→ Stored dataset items
-=-=-=-=-
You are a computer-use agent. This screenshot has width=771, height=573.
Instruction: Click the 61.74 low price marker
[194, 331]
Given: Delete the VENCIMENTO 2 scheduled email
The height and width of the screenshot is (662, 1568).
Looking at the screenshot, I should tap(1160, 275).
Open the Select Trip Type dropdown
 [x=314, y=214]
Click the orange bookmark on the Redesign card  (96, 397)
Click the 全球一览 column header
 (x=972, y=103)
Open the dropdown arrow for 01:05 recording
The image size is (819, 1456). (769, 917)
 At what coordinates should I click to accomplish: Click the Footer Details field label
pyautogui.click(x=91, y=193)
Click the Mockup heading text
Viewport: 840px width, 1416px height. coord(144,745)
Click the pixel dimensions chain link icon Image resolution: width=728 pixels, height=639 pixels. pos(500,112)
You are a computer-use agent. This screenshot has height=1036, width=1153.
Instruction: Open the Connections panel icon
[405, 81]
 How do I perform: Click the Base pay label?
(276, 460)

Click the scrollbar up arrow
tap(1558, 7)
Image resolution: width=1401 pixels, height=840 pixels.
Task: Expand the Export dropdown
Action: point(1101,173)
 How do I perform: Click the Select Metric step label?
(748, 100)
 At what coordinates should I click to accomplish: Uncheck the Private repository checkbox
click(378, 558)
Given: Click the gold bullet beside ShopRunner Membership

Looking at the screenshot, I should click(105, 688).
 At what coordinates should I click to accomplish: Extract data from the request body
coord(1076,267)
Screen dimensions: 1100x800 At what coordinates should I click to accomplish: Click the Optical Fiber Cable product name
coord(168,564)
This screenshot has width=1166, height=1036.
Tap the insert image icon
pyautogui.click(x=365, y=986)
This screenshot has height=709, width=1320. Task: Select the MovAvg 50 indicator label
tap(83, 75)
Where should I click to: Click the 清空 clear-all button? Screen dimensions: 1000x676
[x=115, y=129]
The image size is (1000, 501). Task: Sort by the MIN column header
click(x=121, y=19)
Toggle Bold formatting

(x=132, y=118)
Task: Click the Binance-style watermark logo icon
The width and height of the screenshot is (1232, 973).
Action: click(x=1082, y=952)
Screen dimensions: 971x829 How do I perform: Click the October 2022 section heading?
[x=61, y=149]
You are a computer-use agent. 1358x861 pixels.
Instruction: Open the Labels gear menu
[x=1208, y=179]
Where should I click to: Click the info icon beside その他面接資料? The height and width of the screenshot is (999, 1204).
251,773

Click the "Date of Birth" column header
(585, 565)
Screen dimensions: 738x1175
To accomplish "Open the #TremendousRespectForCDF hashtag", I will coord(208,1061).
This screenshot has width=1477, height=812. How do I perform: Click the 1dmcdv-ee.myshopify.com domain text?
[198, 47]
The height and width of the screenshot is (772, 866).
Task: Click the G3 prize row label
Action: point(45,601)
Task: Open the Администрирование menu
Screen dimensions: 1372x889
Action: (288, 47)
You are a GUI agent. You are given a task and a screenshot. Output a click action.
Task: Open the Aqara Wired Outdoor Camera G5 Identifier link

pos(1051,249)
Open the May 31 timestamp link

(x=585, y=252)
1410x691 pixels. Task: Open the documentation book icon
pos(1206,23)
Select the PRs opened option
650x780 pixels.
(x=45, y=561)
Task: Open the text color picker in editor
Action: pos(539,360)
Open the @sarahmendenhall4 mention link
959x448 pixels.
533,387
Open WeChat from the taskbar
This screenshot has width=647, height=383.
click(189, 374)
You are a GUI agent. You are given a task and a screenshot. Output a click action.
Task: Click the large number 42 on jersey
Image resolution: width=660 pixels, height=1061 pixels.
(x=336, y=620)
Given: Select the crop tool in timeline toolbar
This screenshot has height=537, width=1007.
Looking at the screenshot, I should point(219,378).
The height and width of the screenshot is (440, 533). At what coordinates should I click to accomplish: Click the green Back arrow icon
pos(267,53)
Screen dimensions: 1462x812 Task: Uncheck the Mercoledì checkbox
-=-=-=-=-
Return every line of the listing above verbatim, from its first line to its last.

You are a computer-use agent. This screenshot has width=771, height=573.
Instruction: Click the 61.74 low price marker
[194, 331]
Given: Delete the VENCIMENTO 2 scheduled email
The height and width of the screenshot is (662, 1568).
Looking at the screenshot, I should tap(1160, 275).
Open the Select Trip Type dropdown
 [x=314, y=214]
Click the orange bookmark on the Redesign card  (96, 397)
Click the 全球一览 column header
 (x=972, y=103)
Open the dropdown arrow for 01:05 recording
The image size is (819, 1456). (769, 917)
 At what coordinates should I click to accomplish: Click the Footer Details field label
pyautogui.click(x=91, y=193)
Click the Mockup heading text
Viewport: 840px width, 1416px height. coord(144,745)
Click the pixel dimensions chain link icon Image resolution: width=728 pixels, height=639 pixels. pos(500,112)
You are a computer-use agent. This screenshot has height=1036, width=1153.
Instruction: Open the Connections panel icon
[405, 81]
 How do I perform: Click the Base pay label?
(276, 460)

Click the scrollbar up arrow
tap(1558, 7)
Image resolution: width=1401 pixels, height=840 pixels.
Task: Expand the Export dropdown
Action: point(1101,173)
 How do I perform: Click the Select Metric step label?
(748, 100)
 At what coordinates should I click to accomplish: Uncheck the Private repository checkbox
click(378, 558)
Given: Click the gold bullet beside ShopRunner Membership

Looking at the screenshot, I should click(105, 688).
 At what coordinates should I click to accomplish: Extract data from the request body
coord(1076,267)
Screen dimensions: 1100x800 At what coordinates should I click to accomplish: Click the Optical Fiber Cable product name
coord(168,564)
This screenshot has width=1166, height=1036.
Tap the insert image icon
pyautogui.click(x=365, y=986)
This screenshot has height=709, width=1320. Task: Select the MovAvg 50 indicator label
tap(83, 75)
Where should I click to: Click the 清空 clear-all button? Screen dimensions: 1000x676
[x=115, y=129]
The image size is (1000, 501). Task: Sort by the MIN column header
click(x=121, y=19)
Toggle Bold formatting

(x=132, y=118)
Task: Click the Binance-style watermark logo icon
The width and height of the screenshot is (1232, 973).
Action: click(x=1082, y=952)
Screen dimensions: 971x829 How do I perform: Click the October 2022 section heading?
[x=61, y=149]
You are a computer-use agent. 1358x861 pixels.
Instruction: Open the Labels gear menu
[x=1208, y=179]
Where should I click to: Click the info icon beside その他面接資料? The height and width of the screenshot is (999, 1204).
251,773

Click the "Date of Birth" column header
(585, 565)
Screen dimensions: 738x1175
To accomplish "Open the #TremendousRespectForCDF hashtag", I will coord(208,1061).
This screenshot has width=1477, height=812. How do I perform: Click the 1dmcdv-ee.myshopify.com domain text?
[198, 47]
The height and width of the screenshot is (772, 866).
Task: Click the G3 prize row label
Action: point(45,601)
Task: Open the Администрирование menu
Screen dimensions: 1372x889
Action: (288, 47)
You are a GUI agent. You are given a task and a screenshot. Output a click action.
Task: Open the Aqara Wired Outdoor Camera G5 Identifier link

pos(1051,249)
Open the May 31 timestamp link

(x=585, y=252)
1410x691 pixels. Task: Open the documentation book icon
pos(1206,23)
Select the PRs opened option
650x780 pixels.
(x=45, y=561)
Task: Open the text color picker in editor
Action: pos(539,360)
Open the @sarahmendenhall4 mention link
959x448 pixels.
533,387
Open WeChat from the taskbar
This screenshot has width=647, height=383.
click(189, 374)
You are a GUI agent. You are given a task and a screenshot. Output a click action.
Task: Click the large number 42 on jersey
Image resolution: width=660 pixels, height=1061 pixels.
(x=336, y=620)
Given: Select the crop tool in timeline toolbar
This screenshot has height=537, width=1007.
Looking at the screenshot, I should point(219,378).
The height and width of the screenshot is (440, 533). At what coordinates should I click to accomplish: Click the green Back arrow icon
pos(267,53)
Screen dimensions: 1462x812 Task: Uncheck the Mercoledì checkbox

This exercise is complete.